A devastating double explosion
Russia, of course, has not confirmed the use of potentially devastating thermobaric bombs. And no independent verification has made it possible to formally certify it. In contrast, several observers on the ground, including a team of CNN reporters, spotted Russian convoys with multiple rocket launcher vehicles, numbered with the code name Thermobaric Weapon (TOS-1A). Jen Psaki, the White House spokeswoman, said she had “seen reports” of these weapons, but could not confirm their use. But “if it were true, it would potentially be a war crime,” he said.
The thermobaric bomb, or “vacuum bomb”, is a weapon of the conventional type. In 2007, after testing one of them, the Deputy Chief of the General Staff of the Russian Armed Forces described it as “the mother of all bombs”, “the most powerful in the world”, “comparable in effectiveness to a nuclear charge”. It acts in two stages. When the bomb comes close to its target, it explodes and releases a cloud of fuel which mixes with ambient oxygen. A second explosion, at high temperature, ignites the cloud. A depression is then created in the explosion zone, burning everything that is there. The shock wave is devastating for several hundred meters around the point of impact.
In urban areas, the use of this weapon would be particularly deadly. “The targets die of asphyxiation or burns”, sums up toParisian General Dominique Trinquand, former head of the military mission of the French delegation to the United Nations.
The International Criminal Court investigation
Early versions of such weapons are said to have been developed by Nazi Germany during World War II. The United States has used thermobaric bombs in Afghanistan and Vietnam; Russia in Afghanistan, Chechnya and Syria. Already, at the time, NGOs condemned their use. This is not prohibited by international law, but well framed by the Geneva Conventions (1949).

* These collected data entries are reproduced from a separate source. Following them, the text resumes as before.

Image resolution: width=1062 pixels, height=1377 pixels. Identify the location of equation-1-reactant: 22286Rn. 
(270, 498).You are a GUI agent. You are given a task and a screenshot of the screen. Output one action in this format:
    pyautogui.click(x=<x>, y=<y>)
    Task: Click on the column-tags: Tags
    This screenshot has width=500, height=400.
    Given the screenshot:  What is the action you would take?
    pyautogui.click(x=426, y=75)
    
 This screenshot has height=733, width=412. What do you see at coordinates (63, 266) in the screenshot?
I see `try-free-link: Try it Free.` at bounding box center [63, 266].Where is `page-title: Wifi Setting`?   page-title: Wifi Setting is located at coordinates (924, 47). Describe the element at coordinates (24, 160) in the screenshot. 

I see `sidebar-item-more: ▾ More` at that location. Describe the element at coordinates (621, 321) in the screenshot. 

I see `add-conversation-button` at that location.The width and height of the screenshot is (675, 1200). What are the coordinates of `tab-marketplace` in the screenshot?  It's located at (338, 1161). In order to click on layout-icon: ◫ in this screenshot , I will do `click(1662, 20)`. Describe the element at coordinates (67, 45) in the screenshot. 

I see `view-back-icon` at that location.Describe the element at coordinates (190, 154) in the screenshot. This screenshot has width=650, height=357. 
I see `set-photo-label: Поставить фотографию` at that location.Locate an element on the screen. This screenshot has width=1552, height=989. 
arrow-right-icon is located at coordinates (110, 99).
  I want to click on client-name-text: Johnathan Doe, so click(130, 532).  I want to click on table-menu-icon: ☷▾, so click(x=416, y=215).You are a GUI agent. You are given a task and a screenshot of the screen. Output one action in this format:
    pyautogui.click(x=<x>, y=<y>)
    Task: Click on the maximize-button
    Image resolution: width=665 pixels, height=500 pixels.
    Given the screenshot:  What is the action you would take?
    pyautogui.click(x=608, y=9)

Amnesty International recalls: “According to international humanitarian law, it is prohibited to use weapons which strike indiscriminately. Indiscriminate weapons are weapons which by their nature cannot target a military objective with precision because they are imprecise and their effects can be limited. Thus, when such weapons are used, it is almost inevitable that civilians will be injured or killed and that civilian buildings (schools, housing and hospitals) will be damaged or even destroyed.”
Amnesty International and Human Rights Watch have already documented and denounced the use by Russian forces of cluster bombs which have hit several civilian areas. This type of ammunition was banned after the adoption in 2008 of the Oslo Convention, signed by 119 States – but not Russia.
If the use of thermobaric bombs is proven, NGOs would have one more argument to make to the International Criminal Court (ICC). On Wednesday March 2, the ICC prosecutor announced the “immediate opening” of an investigation into the situation in Ukraine. There is a “reasonable basis” to believe that war crimes, within the jurisdiction of the Court, would be committed there.